NRCM and Maine Audubon support the science-based recommendations of the Maine Department of Inland Fisheries and Wildlife for adjustments in operations and further study at Bowers in order to ensure impact on bats are not significant.

Similarly, NRCM submitted detailed testimony outlining specific scenic and recreational resources that would be impacted by the Bowers project, including who uses the area and how those users might be affected. There are multiple lakes of “statewide scenic significance” in the area, and NRCM has found that there would be very adverse impacts to some of these lakes and their users. NRCM ultimately took a position neither for nor against the project, providing a detailed analysis of the pros and cons for policymakers’ deliberation.

We believe that from both an environmental and an economic standpoint, Maine must continue to pursue ways to increase our energy independence and reduce our over-reliance on fossil fuels.
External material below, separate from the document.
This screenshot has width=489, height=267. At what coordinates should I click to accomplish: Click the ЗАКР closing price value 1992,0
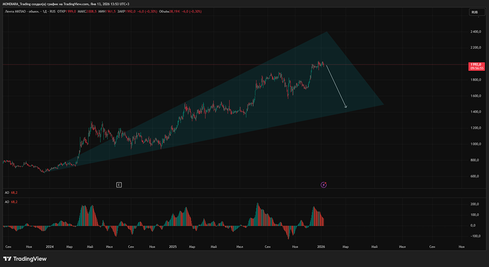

Opposing every wind project that has any impact leaves Maine stuck in a status quo of coal, oil and natural gas dependence.

Harnessing the clean, renewable power of wind needs to be part of our energy mix. Fortunately, doing so is already creating significant benefits for the Maine economy and taxpayers through job creation, property tax reductions and other community benefits.

The work of finding good wind power sites with the lowest impact deserves serious effort. NRCM and Maine Audubon have worked hard to evaluate and weigh in on specific wind power proposals, balancing the need for clean energy with the need to conserve habitat.

Maine can support renewable energy and maintain its special places and high value resources. Continuing to explore and discuss the right balance is important and we will be fully engaged, with respect for all perspectives and credible, science-backed information.

Lisa Pohlmann is executive director of the Natural Resources Council of Maine and Ted Koffman is executive director of Maine Audubon.